01 - Combine the crushed chocolate sandwich cookies with melted butter in a mixing bowl, stirring until the crumbs are evenly moistened. Transfer the mixture to a 9-inch springform pan and press firmly into an even layer across the bottom. Place the pan in the freezer for 15 minutes to allow the crust to firm up.
02 - Using an electric mixer, beat the softened cream cheese, creamy peanut butter, and powdered sugar together in a large bowl until completely smooth and free of lumps. Gently fold in the thawed whipped topping with a rubber spatula until evenly incorporated. Spread the peanut butter mixture in a smooth, even layer over the chilled cookie crust.
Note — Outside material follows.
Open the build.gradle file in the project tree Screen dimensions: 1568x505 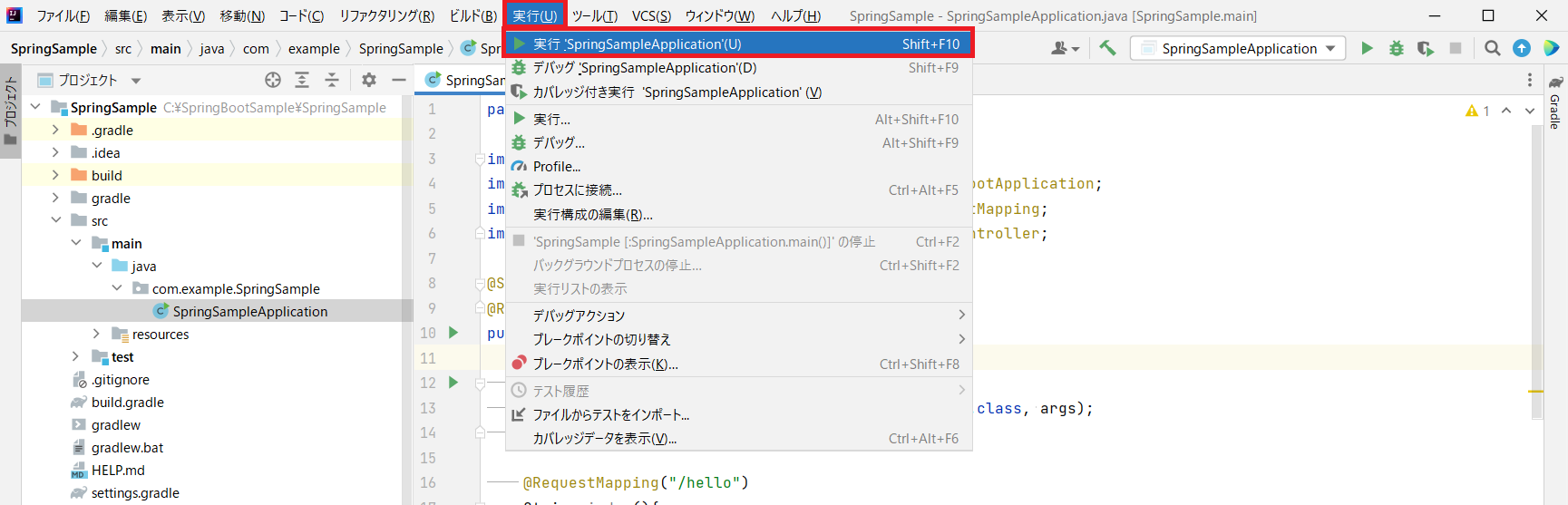(127, 403)
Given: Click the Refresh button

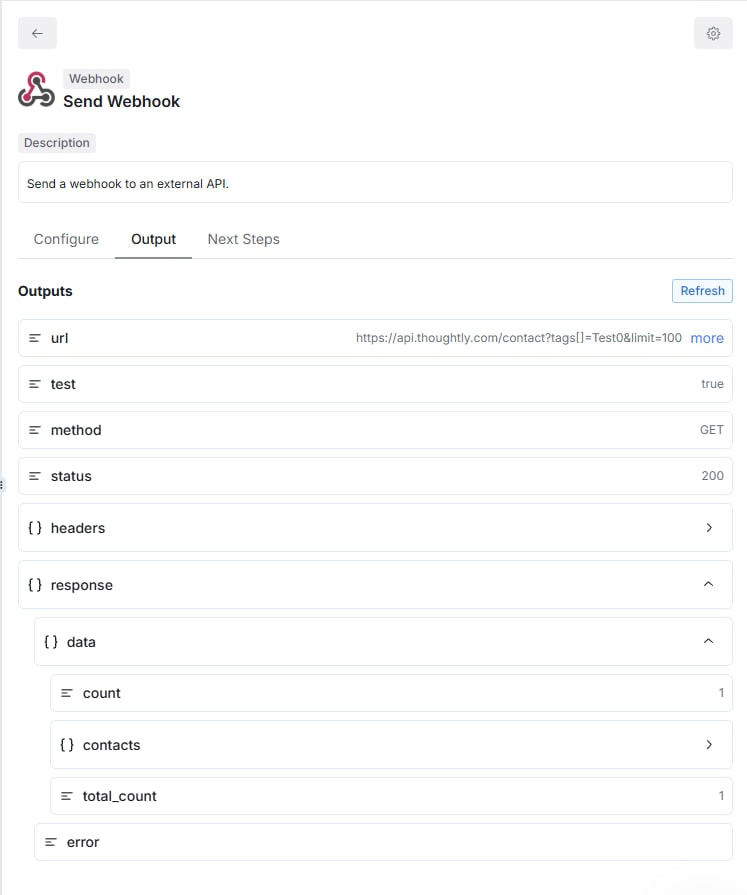Looking at the screenshot, I should 702,291.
03 - Place the semisweet chocolate chips and heavy cream in a microwave-safe bowl. Heat in 20-second intervals, stirring between each burst, until the mixture is glossy and perfectly smooth. Let the ganache cool for 2 to 3 minutes, then pour it evenly over the peanut butter layer, tilting the pan gently to achieve uniform coverage.
04 - Cover the pan tightly with plastic wrap and refrigerate for a minimum of 4 hours, or ideally overnight, to allow all layers to set completely.
05 - Spread the remaining whipped topping in an even layer over the set chocolate surface. Scatter chopped roasted peanuts and chocolate shavings across the top, if desired.
06 - Cut into squares or wedges using a sharp knife dipped in warm water for clean edges. Serve thoroughly chilled.